##### Passage cité #####

Dans les années d’après la Confédération, le monde de l’éducation connut une réorganisation en Ontario. Adam voyait là un marché potentiel et soutenait la cause de l’instruction. En 1879, il lança le Canada Educational Monthly, peut-être en partie pour combler le vide créé en 1877 par la fermeture du Journal of Education for Ontario, dont John George Hodgins avait été rédacteur en chef. Le mensuel d’Adam acquit vite une renommée qui déborda les frontières de la province. Par ailleurs, Adam restait proche de Goldwin Smith, qu’il admirait beaucoup. Dans les années 1880, il fut son unique collaborateur au Bystander, à titre de secrétaire et d’adjoint littéraire. En 1883, il se joignit à l’équipe d’un nouveau journal dont Smith était l’un des piliers, le Week. Fidèle à ses engagements en matière d’éducation, il commença à publier, dans cette même année, une collection de livres de lecture en cinq volumes. En 1885, il édita un ouvrage de Thomas Babington Macaulay, Warren Hastings : an essay, qui fut publié à Toronto, et il fit paraître, en collaboration avec James W. Connor, de Berlin (Kitchener), un manuel de prononciation et de bon usage pour les jeunes élèves. En 1886 parut à Toronto un petit manuel d’histoire composé par lui-même et William John Robertson pour le réseau scolaire de l’Ontario, Public school history of England and Canada [...].

#####

Objectif - Reproduisez mot pour mot le passage sur Adam et l'éducation en Ontario, en entier. La liste ci-dessous provient d'une autre source.

##### Extrait de données #####

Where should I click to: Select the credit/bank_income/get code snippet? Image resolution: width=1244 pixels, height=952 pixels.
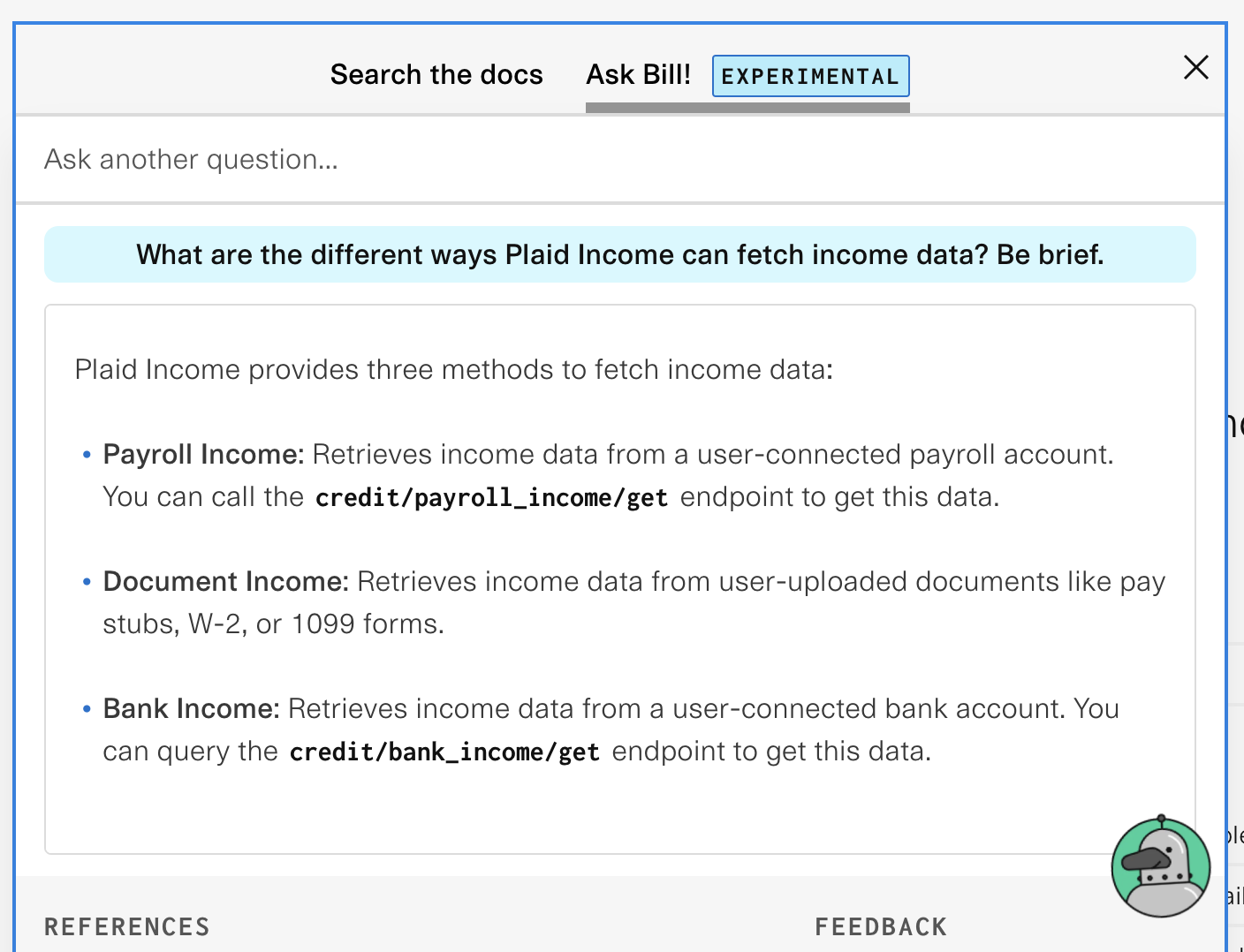point(444,751)
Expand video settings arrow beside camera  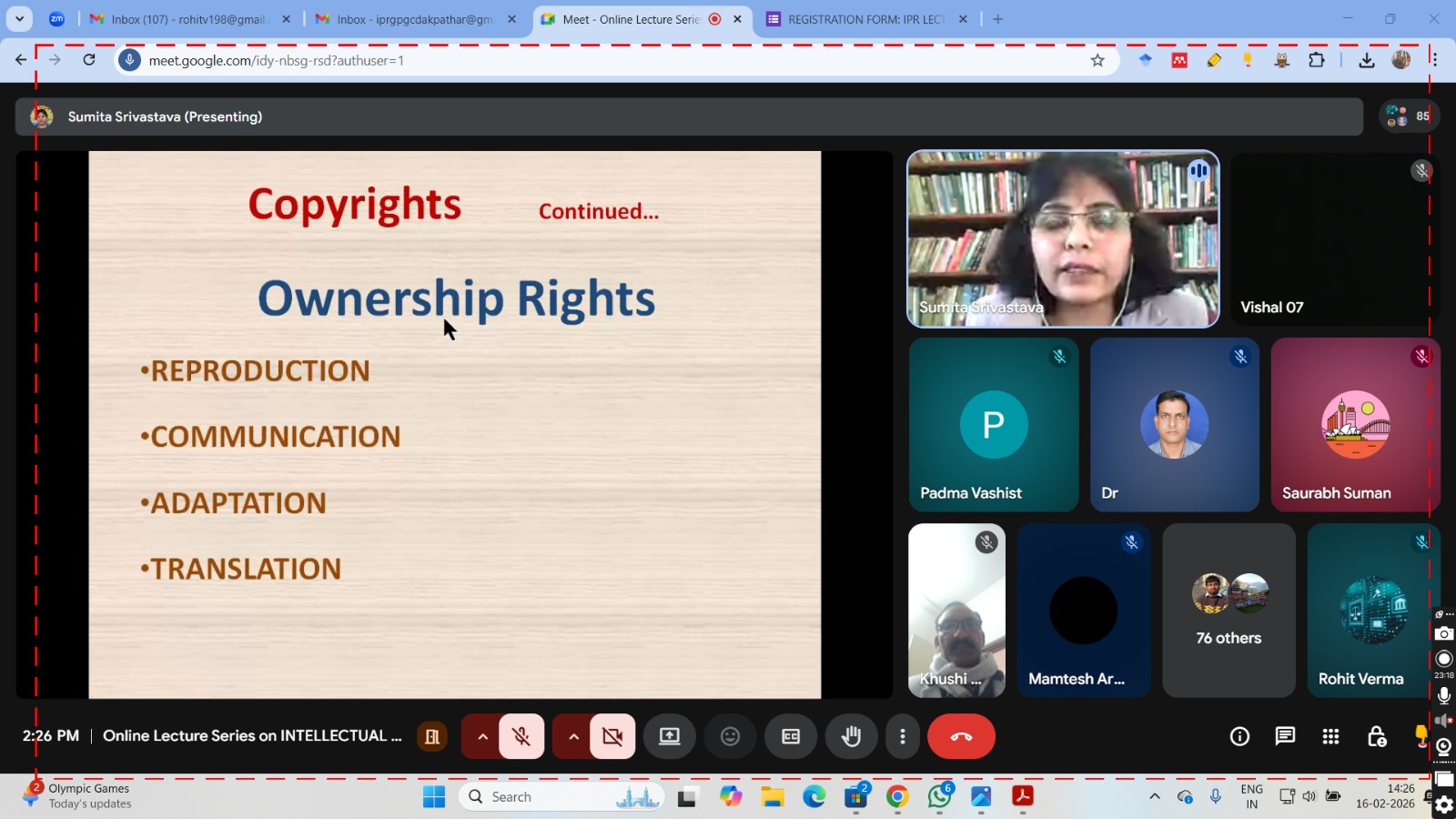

#####

La réponse -
Dans les années d’après la Confédération, le monde de l’éducation connut une réorganisation en Ontario. Adam voyait là un marché potentiel et soutenait la cause de l’instruction. En 1879, il lança le Canada Educational Monthly, peut-être en partie pour combler le vide créé en 1877 par la fermeture du Journal of Education for Ontario, dont John George Hodgins avait été rédacteur en chef. Le mensuel d’Adam acquit vite une renommée qui déborda les frontières de la province. Par ailleurs, Adam restait proche de Goldwin Smith, qu’il admirait beaucoup. Dans les années 1880, il fut son unique collaborateur au Bystander, à titre de secrétaire et d’adjoint littéraire. En 1883, il se joignit à l’équipe d’un nouveau journal dont Smith était l’un des piliers, le Week. Fidèle à ses engagements en matière d’éducation, il commença à publier, dans cette même année, une collection de livres de lecture en cinq volumes. En 1885, il édita un ouvrage de Thomas Babington Macaulay, Warren Hastings : an essay, qui fut publié à Toronto, et il fit paraître, en collaboration avec James W. Connor, de Berlin (Kitchener), un manuel de prononciation et de bon usage pour les jeunes élèves. En 1886 parut à Toronto un petit manuel d’histoire composé par lui-même et William John Robertson pour le réseau scolaire de l’Ontario, Public school history of England and Canada [...].